Assise sur un immense lit qui faisait pour elle plus ou moins la taille d'une piscine, Ethel fixait le mur richement décoré de moulures dorées sans le voir. Elle ne parvenait plus à entendre ses propres pensées, au milieu du tumultes que produisaient sous son crâne les échos des événements récents. Et pour être honnête, ça n'était sans doute pas plus mal comme ça. Dès qu'elle essayait de se remettre à penser, il y avait une énorme douleur, en travers, qui lui barrait la route. La douleur s'appelait Clo, et elle prenait toute la place dans son esprit lorsqu'elle se mettait à se souvenir. Si on lui avait demandé, à cet instant, elle aurait sans doute répondu qu'elle acceptait d'être entièrement reconfigurée, de ne plus être elle-même, si cela pouvait lui faire oublier le gouffre béant qui la déchirait en deux. Malgré la situation, elle avait dormi de longues heures, quand on l'avait déposée dans cette chambre immense, tentée par le vide oublieux que constituait son sommeil sans fond. Malheureusement pour elle, le sommeil, ça ne durait pas indéfiniment. Les évènements d'il y a quelques heures lui revenaient maintenant en mémoire de plus en plus précisément, et elle sentit son corps se contracter une fois de plus douloureusement.

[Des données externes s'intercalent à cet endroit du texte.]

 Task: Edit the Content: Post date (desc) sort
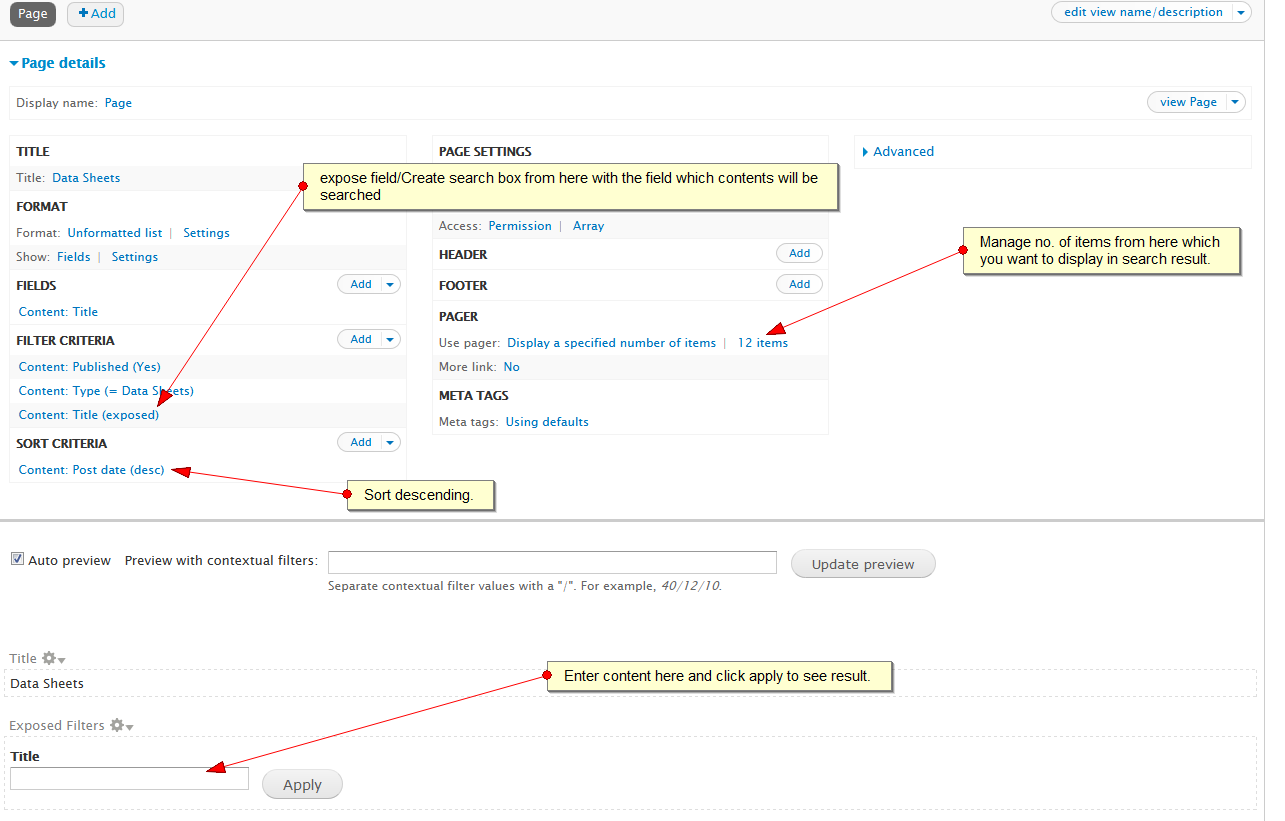pyautogui.click(x=91, y=469)
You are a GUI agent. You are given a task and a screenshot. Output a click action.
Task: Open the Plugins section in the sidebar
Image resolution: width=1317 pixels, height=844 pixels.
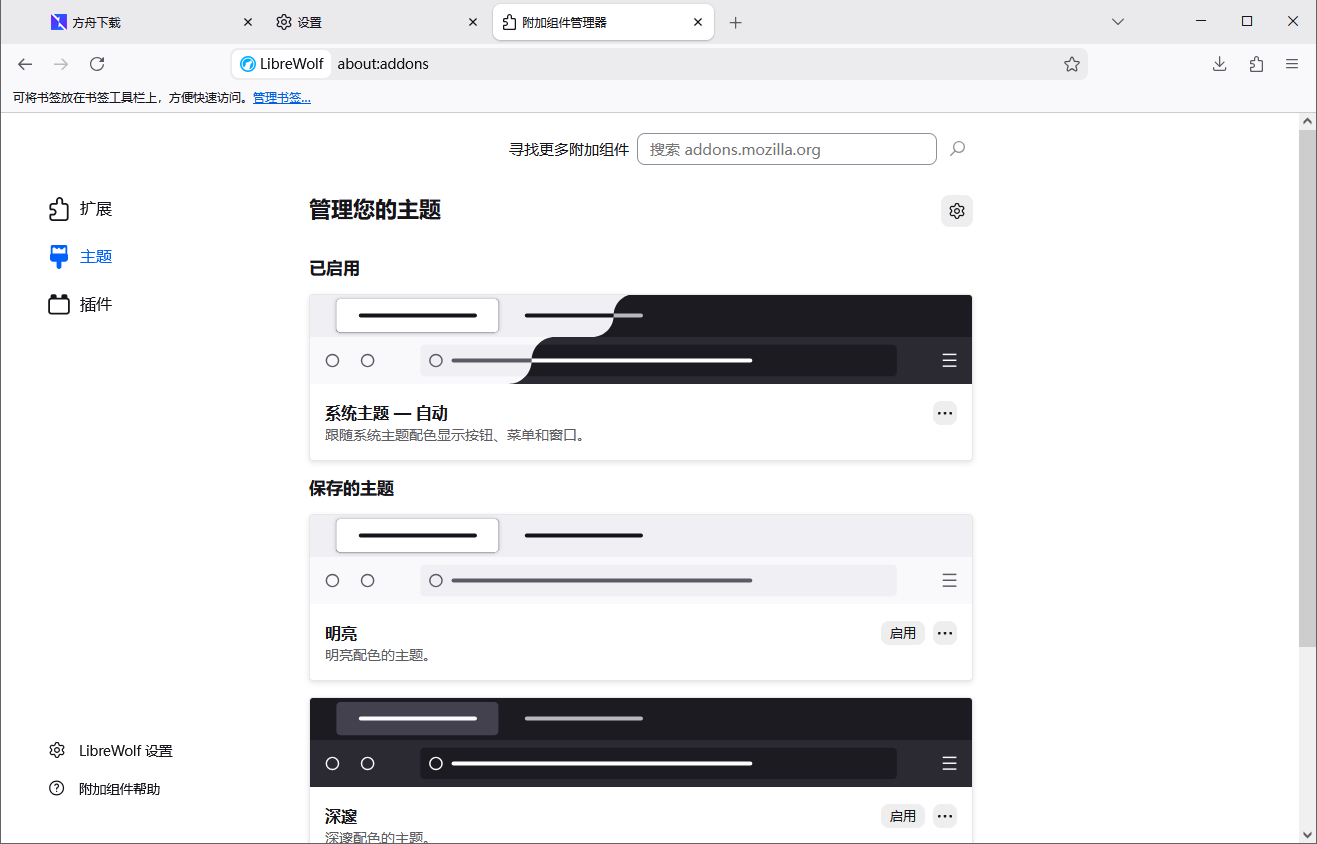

"Oui, navré, ça ne m'arrange pas non plus, à vrai-dire… Ce sujet avait l'air très intéressant", avait lancé Feniel Fanry en entendant le cri de douleur d'Ethel. Sans qu'elle puisse réagir, il l'avait attrapée par les ailes comme un un vulgaire insecte pour la ramener sur son bureau, où contre toute attente, il l'avait installée confortablement sur un siège parfaitement adapté à sa taille. Les bras crispés sur Clo, elle avait refusé de la lâcher. Et puis, Feniel avait prononcé des mots terribles qu'elle n'avait pas compris : "Je dois t'adresser de grands remerciements, Ethel. Tout a fonctionné à merveille, grâce à toi". Le sourire de Feniel était parfaitement sincère, et son ton dénué de la moindre ironie, ce qui rendait ses propos encore plus absurdes à avaler. Derrière leurs vitres, les autres la regardaient d'un air effaré, leur incompréhension parfaitement lisible sur leur visage. Seule Sacha, qui devait avoir déjà compris, lui adressait un regard chargé de déception et de colère. Il glissa sur Ethel, qui nageait totalement dans un océan d'interrogations. Toute cette colère ne pouvait pas lui être adressée. Elle ressentait trop de tristesse pour ça.

"Qu'est-ce que vous… voulez dire", se sentit-elle articuler comme dans un rêve. Elle sentait qu'il fallait qu'elle gagne du temps, du temps pour trouver une solution, une réponse, au moins, à cette terrible situation dans laquelle elle semblait avoir un rôle qu'elle n'avait pas choisi. Encore un.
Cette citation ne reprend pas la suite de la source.